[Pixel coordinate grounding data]
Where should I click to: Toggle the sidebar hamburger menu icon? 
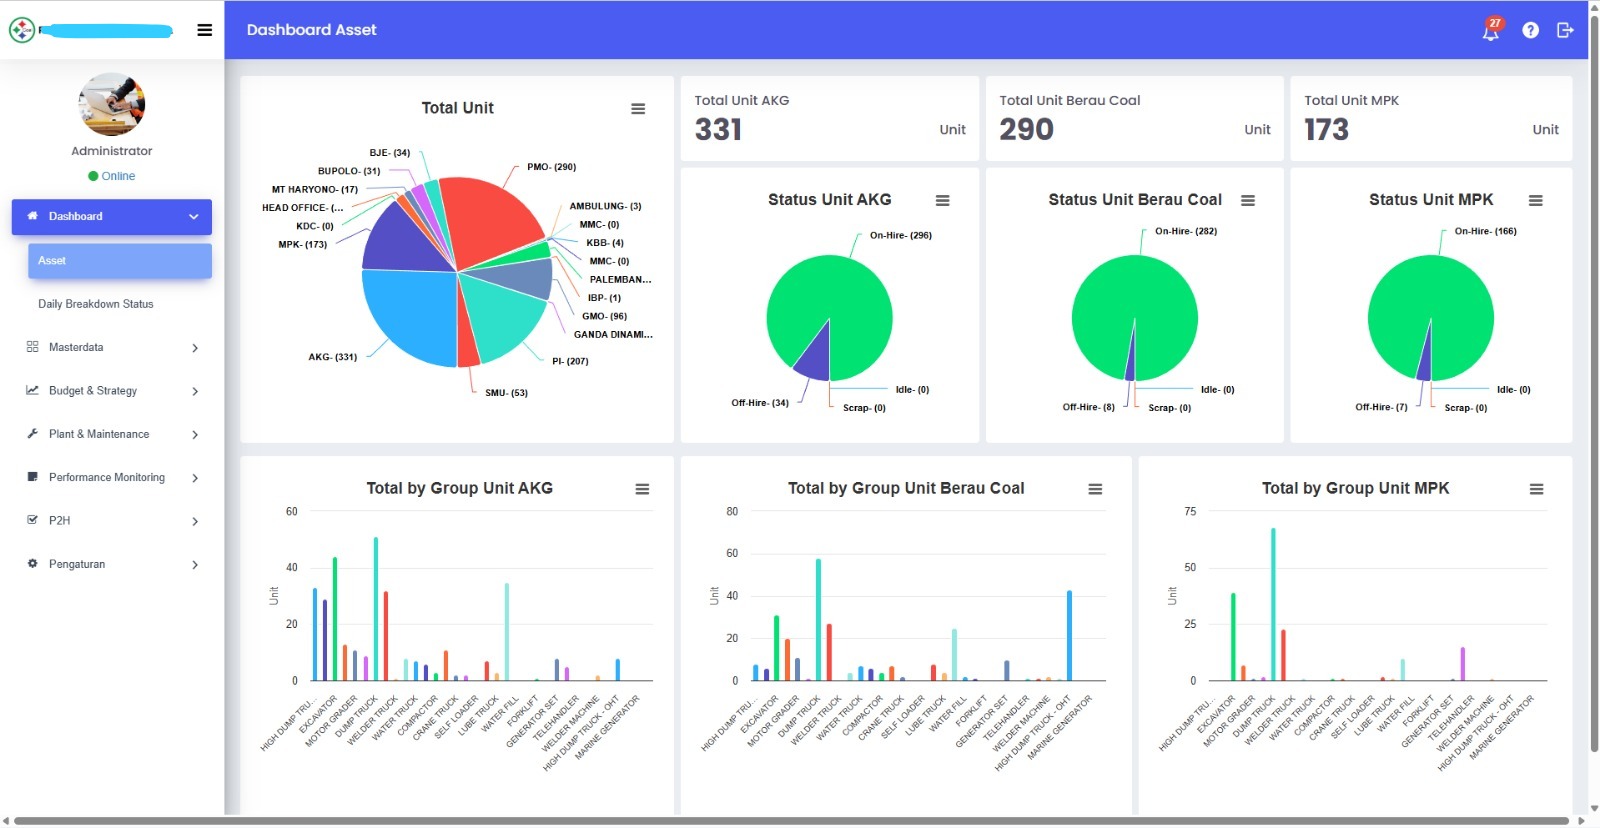[205, 30]
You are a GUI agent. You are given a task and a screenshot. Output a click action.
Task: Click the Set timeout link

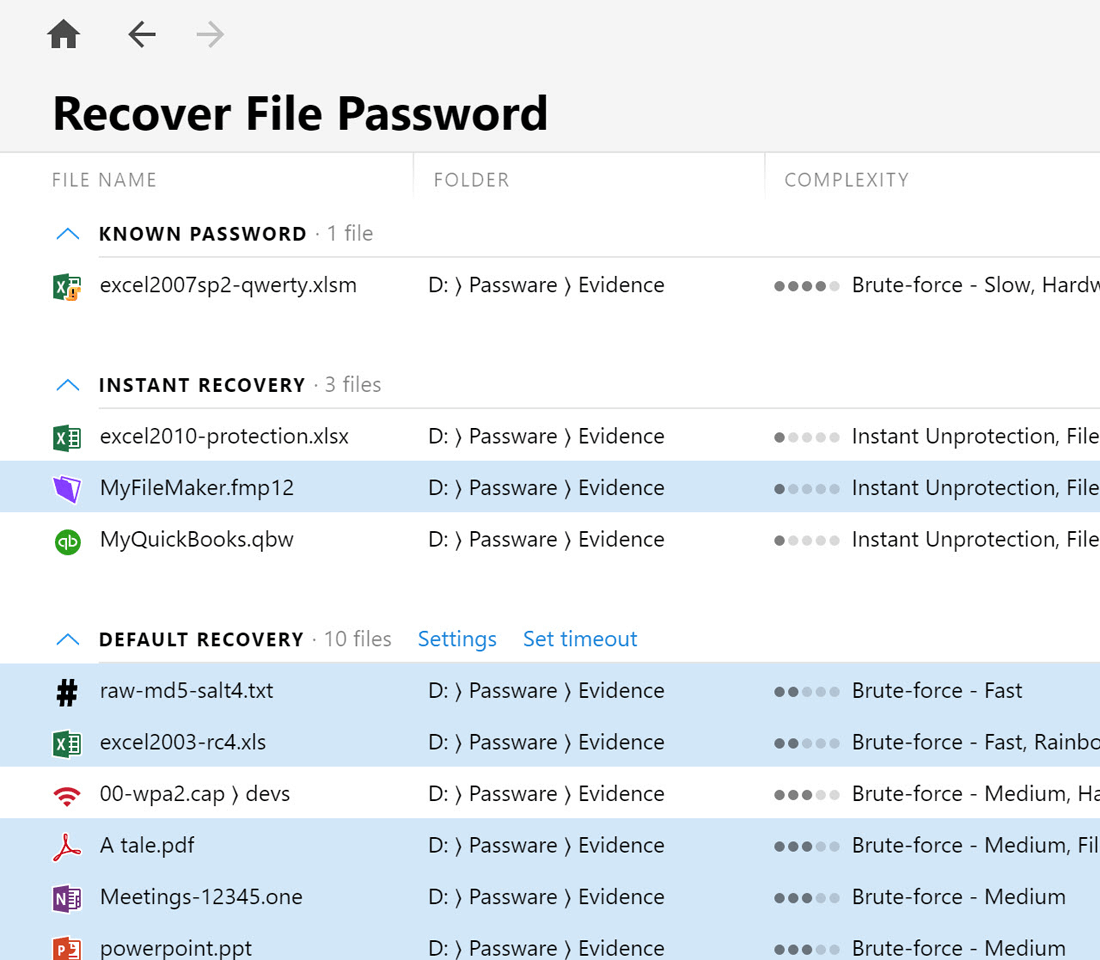(580, 639)
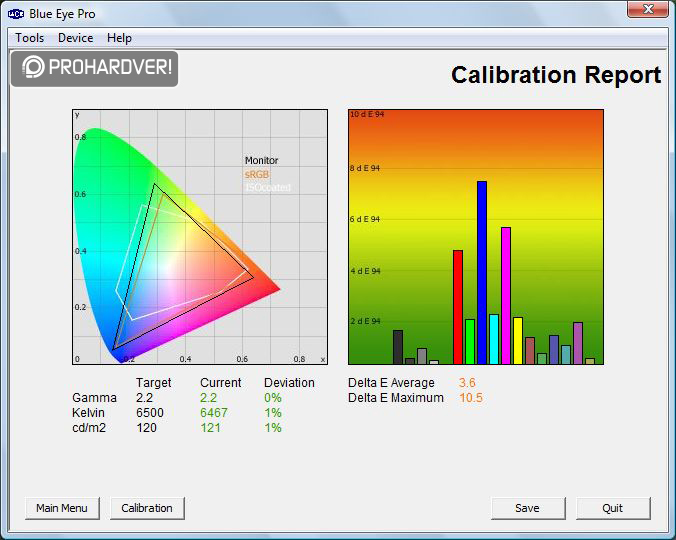676x540 pixels.
Task: Click the ProHardver logo
Action: point(95,69)
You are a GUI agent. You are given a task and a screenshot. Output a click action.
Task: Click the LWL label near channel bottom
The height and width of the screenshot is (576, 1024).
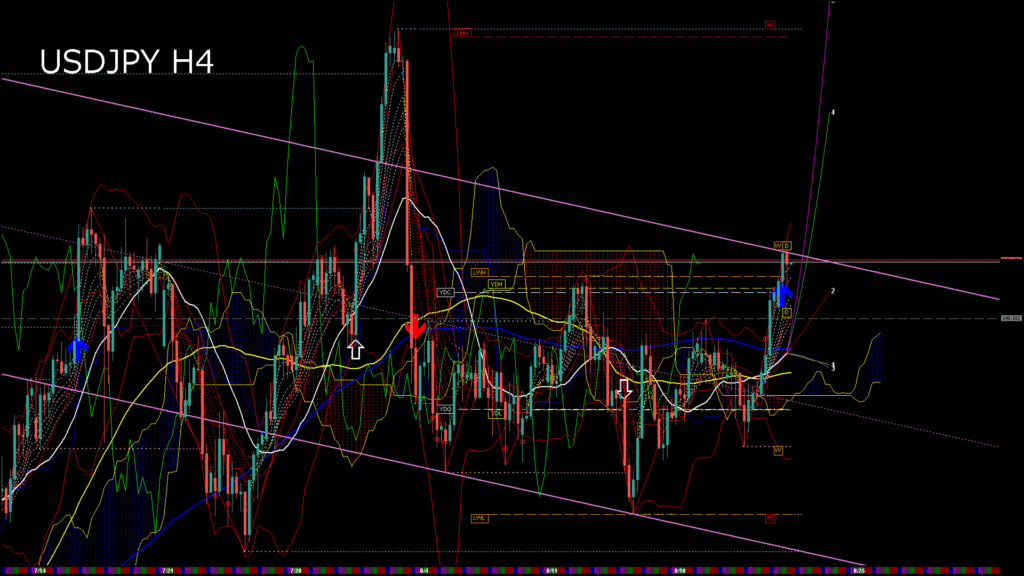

**Exercise objective**. Output a verbatim copy of all entries above; no pictures go in it.

**Exercise result**.
Where should I click to: Toggle the sidebar hamburger menu icon? 
[205, 30]
You are a GUI agent. You are given a task and a screenshot. Output a click action.
Task: Click the Set timeout link

(580, 639)
676x540 pixels.
Task: Click the ProHardver logo
Action: point(95,69)
You are a GUI agent. You are given a task and a screenshot. Output a click action.
Task: Click the LWL label near channel bottom
The height and width of the screenshot is (576, 1024).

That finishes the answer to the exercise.